▶ [Extract]:
::::::::

- Theatrical release poster
- Directed by: Brian Henson
- Screenplay by: Todd Berger
- Story by: Todd Berger; Dee Austin Robertson;
- Produced by: Brian Henson; Jeffrey Hayes; Melissa McCarthy; Ben Falcone;
- Starring: Melissa McCarthy; Bill Barretta; Joel McHale; Maya Rudolph; Leslie David Baker; Elizabeth Banks;
- Cinematography: Mitchell Amundsen
- Edited by: Brian Olds
- Music by: Christopher Lennertz
- Production companies: STX Films; H. Brothers; Black Bear Pictures; TMP; Henson Alternative; On the Day Productions;
- Distributed by: STX Entertainment
- Release date: August 24, 2018;
- Running time: 91 minutes
- Country: United States
- Language: English
- Budget: $40–47 million
- Box office: $27.5 million

= The Happytime Murders =

2018 film by Brian Henson

The Happytime Murders is a 2018 American adult puppet buddy cop crime comedy film directed by Brian Henson and written by Todd Berger from a story by Berger and Dee Austin Robertson. The film stars Melissa McCarthy, Bill Barretta, Joel McHale, Maya Rudolph, Leslie David Baker, and Elizabeth Banks. Set in a world where humans and living puppets co-exist, the film follows a puppet private investigator and a human police detective who must solve a murder spree of retired sitcom stars.

The film was first announced in 2008 by The Jim Henson Company, the production studio of Muppets creator Jim Henson. Various actors, including Cameron Diaz, Katherine Heigl and Jamie Foxx, were approached to star before McCarthy signed on in May 2017. Filming began in Los Angeles that September, and involved the use of over 120 puppets. The Happytime Murders was the first and only film released by Henson Alternative, a banner of The Jim Henson Company aimed toward adult audiences.

The Happytime Murders was released on August 24, 2018, by STX Entertainment. It received negative reviews from critics and it was a box-office failure, grossing $27.5 million worldwide against a $40–47 million budget. The film received six nominations at the 39th Golden Raspberry Awards, including Worst Picture, with McCarthy winning Worst Actress. This serves as Henson Alternative's only theatrical film.

==Plot==

In a world where living puppets coexist with humans but are treated as second-class citizens, Phil Phillips was the first puppet cop on the LAPD before being fired. Now a private investigator with a human secretary named Bubbles, he is hired by puppet client Sandra White to discover the identity of her blackmailer. Phil investigates a lead at a puppet-owned porn shop. While he checks their records in a back room, an attacker kills everyone else present including Mr. Bumblypants, a former cast member of the beloved sitcom The Happytime Gang.

The LAPD arrives and Phil meets with his former partner Detective Connie Edwards. Twelve years prior, Edwards was being held at gunpoint by a puppet perpetrator. Phil tried to shoot him, but missed and hit an innocent puppet, killing him in front of his young daughter. Edwards testified against Phil and a law was enacted preventing puppets from becoming police officers. In the present, Edwards believes it was a robbery gone wrong but Phil believes it was murder since no money was taken. That night, Phil's brother Larry, another former Happytime cast member, is torn apart when someone lets dogs onto his property. Afterwards, Phil reluctantly joins forces with Edwards to find the killer.

::::::::

▶ [Source data]:
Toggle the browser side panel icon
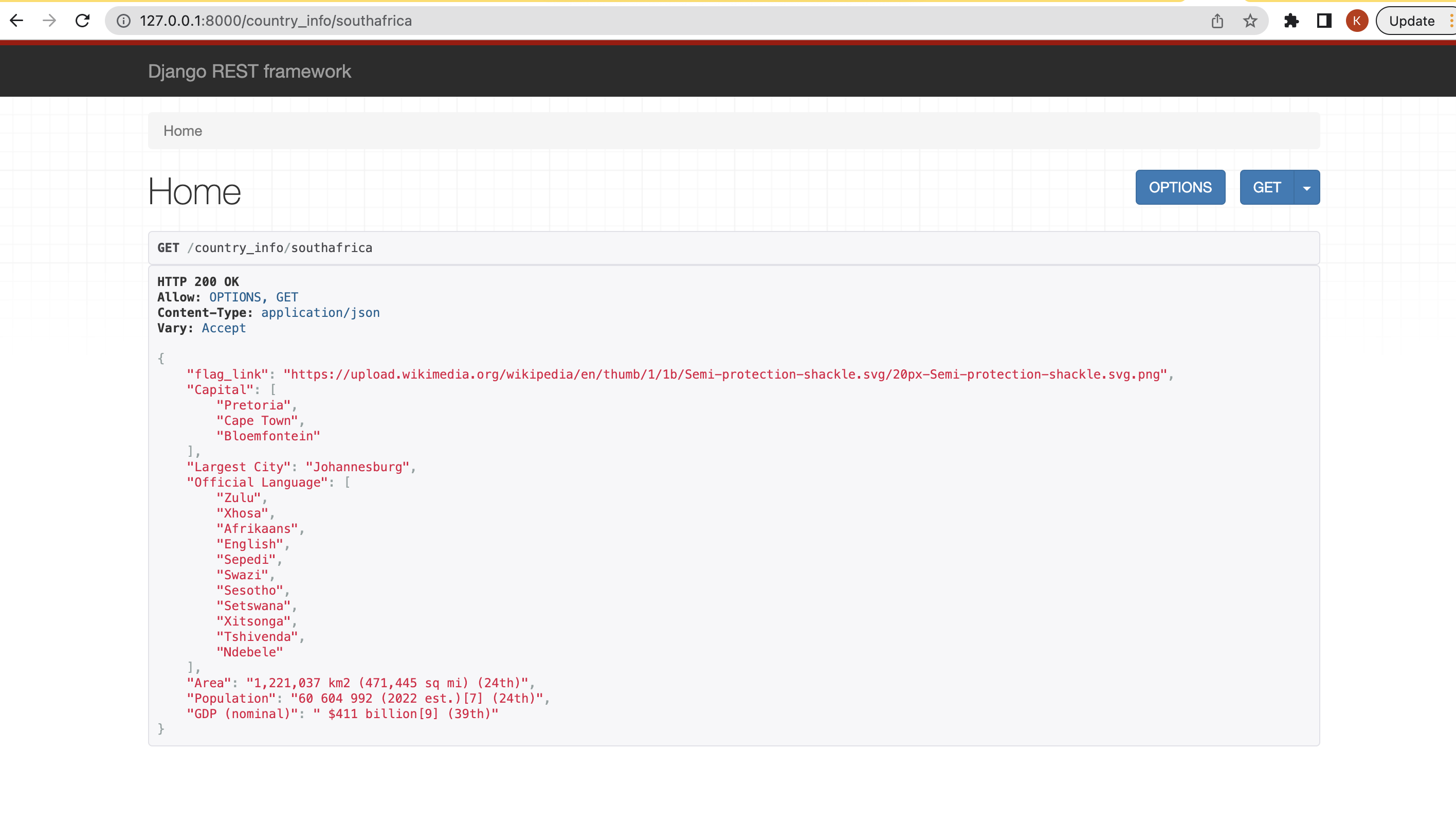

::::::::

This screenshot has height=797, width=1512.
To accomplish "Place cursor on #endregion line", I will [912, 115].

::::::::

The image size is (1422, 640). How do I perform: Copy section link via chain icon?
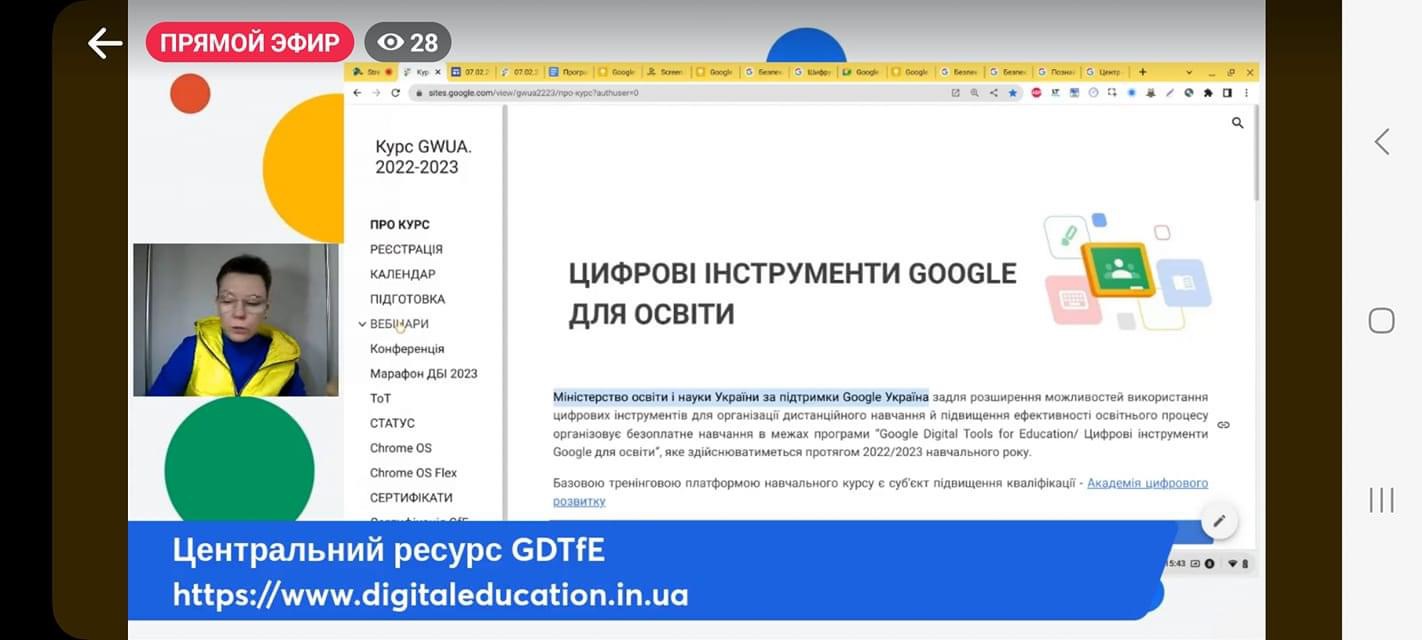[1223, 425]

::::::::

▶ [Things to do]:
1. Please change "screenshot" to "image" in the stretch of the records from the line containing "This screenshot has height=797, width=1512." through the line containing "will [912, 115].", leaving everything else the same, and give back only those lines.
2. Continue the article on The Happytime Murders from where it stops.

▶ [The answers]:
1.
This image has height=797, width=1512.
To accomplish "Place cursor on #endregion line", I will [912, 115].

2.
Suspecting someone is killing the Happytime Gang cast to receive a larger share of the royalty money when the show becomes syndicated, the two track down former Happytime cast-member Lyle in a puppet drug-den, where it is revealed that Phil saved Edwards by getting her an emergency puppet liver transplant. Lyle is killed in a drive-by shooting in front of Phil. After having sexual intercourse with Sandra and escaping the FBI, Phil goes to see Jenny, the only human Happytime cast-member and his former girlfriend, at a puppet strip club where she works. Phil is unable to protect her when her car explodes. The police see Phil leaving the scene and believe him to be responsible for the murders.

Phil hides at Edwards's apartment and they discover that former Happytime cast-member Goofer has apparently overdosed and drowned. They go to the house of the two remaining Happytime cast-members Ezra and Cara only to find their mangled bodies. The FBI arrives and detains Phil and Edwards. Phil is shown Sandra in an interrogation room. She reveals that she and Jenny are married and claims that Phil killed Jenny and the others to keep Sandra for himself.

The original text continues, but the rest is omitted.